Professional ratings
Review scores
| Source | Rating |
| AllMusic | Star |
| Music Week | Star |
| The Times | (favorable) |

==Track listing==

Sample credits
- "I Love Your Ways" contains a replayed element of "Give Me the Sunshine" by Leo's Sunshipp.

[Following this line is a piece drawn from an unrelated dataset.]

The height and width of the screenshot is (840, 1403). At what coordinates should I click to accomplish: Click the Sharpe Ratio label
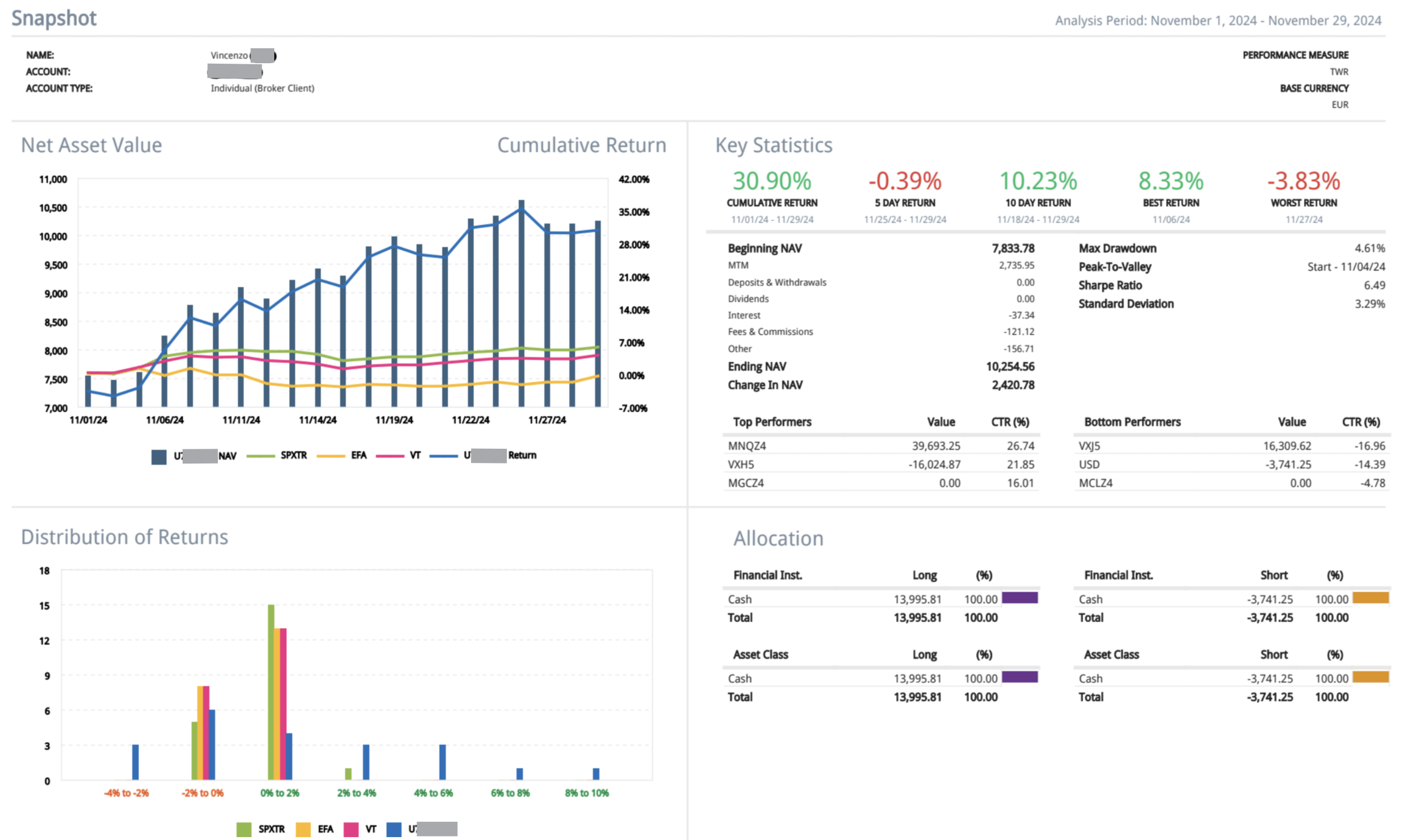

| No. | Title | Writer(s) | Producer(s) | Length |
|---|---|---|---|---|
| 1. | "You're the One I Love" | Stevie Bensusen; Shaun LaBelle; | LaBelle | 4:12 |
| 2. | "Much Love" | Bensusen; LaBelle; | LaBelle | 3:56 |
| 3. | "You Might Need Somebody" | Tom Snow; Nan O'Byrne; | D'Influence | 4:50 |
| 4. | "Who's Loving My Baby" | Livio Harris; Melvin Britt II; Jorge Corante; | Harris | 4:38 |
| 5. | "Celebrate" | Shola Ama; Ed Baden-Powell; Kwame Kwaten; Steve Marston; Sarah Ann Webb; | D'Influence | 4:30 |
| 6. | "I Love Your Ways" | Ama; Baden-Powell; Kwaten; Marston; Webb; | D'Influence | 4:19 |
| 7. | "We Got a Vibe" | Bensusen; LaBelle; | LaBelle | 4:04 |
| 8. | "Summer Love" | Ama; Baden-Powell; Kwaten; Marston; Webb; | D'Influence | 4:44 |
| 9. | "(I Don't Know) Interlude" | Ama; Baden-Powell; Kwaten; Marston; Webb; | D'Influence | 1:47 |
| 10. | "I Can Show You" | Ama; Paul Waller; Toby Baker; | Waller | 4:26 |
| 11. | "All Mine" | Ama; Baden-Powell; Kwaten; Marston; Webb; | D'Influence | 4:46 |
| 12. | "One Love" | Ama; Baden-Powell; Kwaten; Marston; Webb; | D'Influence | 5:27 |

==Personnel==
Adapted from AllMusic.

- San Acharya – A&R
- Shola Ama – primary artist, vocals, background vocals
- Ed Baden-Powell – bass, drum programming, guitar, acoustic guitar, bass, keyboards, string arrangements
- Toby Baker – bass, keyboards
- David Barry – guitar
- Carlton Batts – mastering
- Joe Belmaati – keyboards, programming
- Melvin Britt – background vocals
- Sue Ann Carwell – vocal arrangement, background vocals
- Rob Chiarelli – mixing
- Jorge Corante – drum programming, keyboards, piano
- Cutfather – producer, remixing
- D'Influence – arranger, mixing, producer
- Michael "Mickey D" Davis – A&R, executive producer
- Terry Dexter – background vocals
- Marcella Ffrench – background vocals
- Mark Franks – engineer
- Guido Zen – engineer
- Livio Harris – arranger, producer, background vocals
- Stephen Hussey – strings
- Anthony Jeffries – engineer
- Kwame Kwaten – bass, executive producer, keyboards, moog bass
- Shaun LaBelle – arranger, bass, drum programming, producer, synthesizer
- Ed Lover – engineer
- Steve Marston – horn
- Patrick McMahon – engineer
- Yan Memmi – engineer, mixing
- Rod Michaels – engineer
- Randee Saint Nicholas – photography
- Dik Shopteau – engineer
- Paul Waller – arranger, drum programming, keyboards, mixing, producer

==Charts==

===Weekly charts===

Weekly chart performance for Much Love
| Chart (1997) | Peak position |
|---|---|
| Dutch Albums (Album Top 100) | 24 |
| European Albums (Top 100) | 16 |
| French Albums (SNEP) | 21 |
| German Albums (Offizielle Top 100) | 19 |
| Italian Albums (FIMI) | 13 |
| Scottish Albums (Official Charts) | 35 |
| Swiss Albums (Schweizer Hitparade) | 35 |
| UK Albums (Official Charts) | 6 |
| UK R&B Albums (Official Charts) | 1 |

===Year-end charts===

Year-end chart performance for Much Love
| Chart (1997) | Peak position |
|---|---|
| Italian Albums (Musica e dischi) | 99 |
| UK Albums (OCC) | 88 |

==Certifications==

| Region | Certification | Certified units/sales |
| France (SNEP) | Gold | 100,000^{*} |
| Italy (FIMI) | Platinum | 100,000^{*} |
| United Kingdom (BPI) | Gold | 100,000^{^} |
^{*} Sales figures based on certification alone. ^{^} Shipments figures based on certification alone.